In the forum thread on ggplot2 group-mean lines, what value of the method argument to stat_smooth does the answer use to draw medians?

**Excerpted passage**:
- - - - -

8

Is there a way to place horizontal lines with the group means on a plot without creating the summary data set ahead of time? I know this works, but I feel there must be a way to do this with just ggplot2.

library(dplyr)
library(ggplot2)
X <- data_frame(
  x = rep(1:5, 3),
  y = c(rnorm(5, 5, 0.5),
        rnorm(5, 3, 0.3),
        rnorm(5, 4, 0.7)),
  grp = rep(LETTERS[1:3], each = 5))

X.mean <- X %>%
  group_by(grp) %>%
  summarize(y = mean(y))

X %>%
  ggplot(aes(x = x, y = y, color = grp)) +
  geom_point(shape = 19) +
  geom_hline(data = X.mean, aes(group = grp, yintercept = y, color = grp)) +
  background_grid()

grouped mean lines

wdkrnls
  • 4,548
  • 7
  • 36
  • 64

1 Answers1

10

Expanding on my comment:

ggplot(X, aes(x = x, y = y, color = grp)) +
  geom_point(shape = 19) +
  stat_smooth(method="lm", formula=y~1, se=FALSE)+
  theme_bw()

So this applies a linear model with only the constant term, which returns the mean. Credit to this answer for the basic idea.

Edit: Response to OP's very clever suggestion.

It looks like you can use quantile regression to generate the medians!

library(quantreg)
ggplot(X, aes(x = x, y = y, color = grp)) +
  geom_point(shape = 19) +
  stat_smooth(method="rq", formula=y~1, se=FALSE)+
  theme_bw()

The basic requirement for stat_smooth(method=..., ...) is that the method returns an object for which there is a predict(...) method. So here rq(...) returns an rq object and there is a predict.rq(...) method. You can get into trouble using se=TRUE sometimes as not all predict methods return standard errors of the estimates.

Community
  • 1
  • 1
jlhoward
  • 58,004
  • 7
  • 97
  • 140

- - - - -

**Dataset extract**:

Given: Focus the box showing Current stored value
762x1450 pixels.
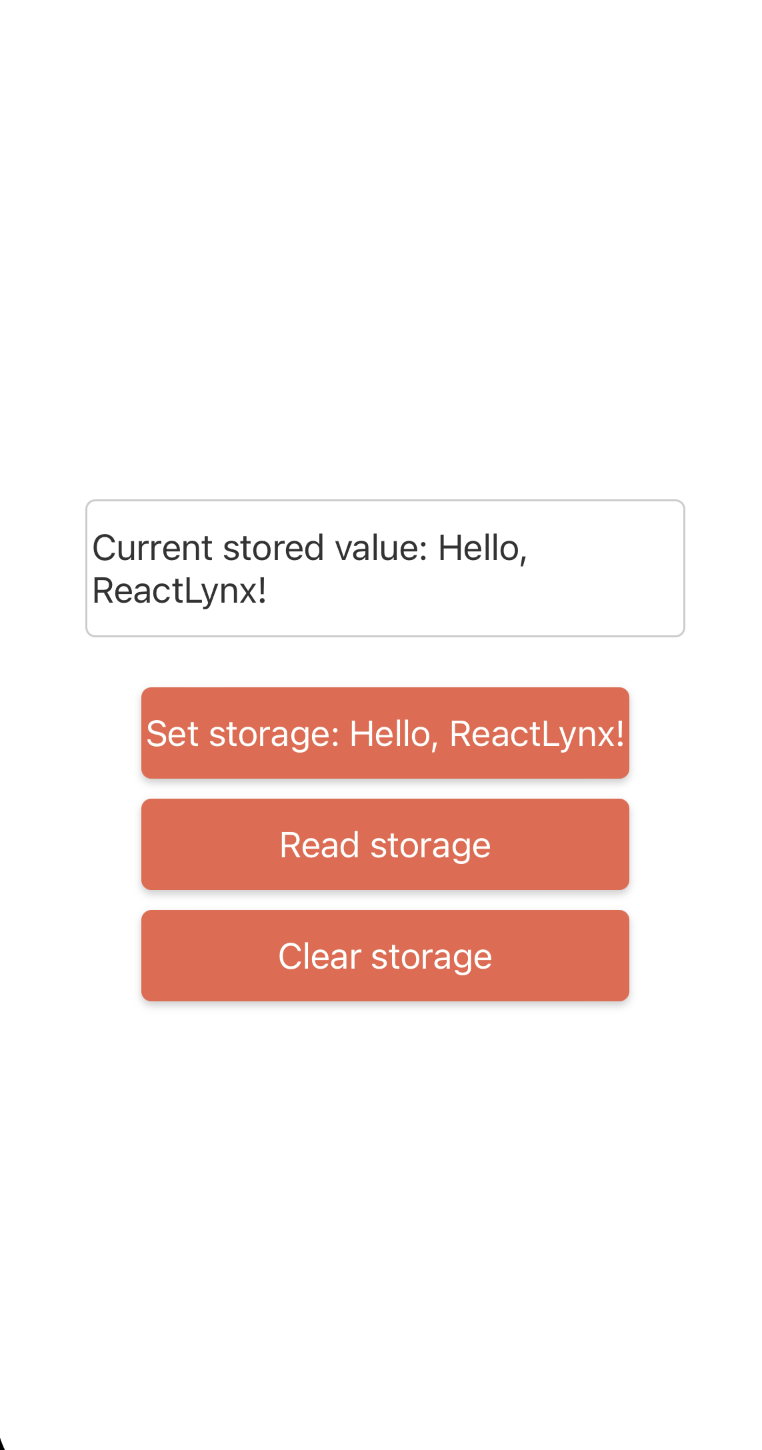Looking at the screenshot, I should pos(385,568).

- - - - -

**Written response**: method="rq"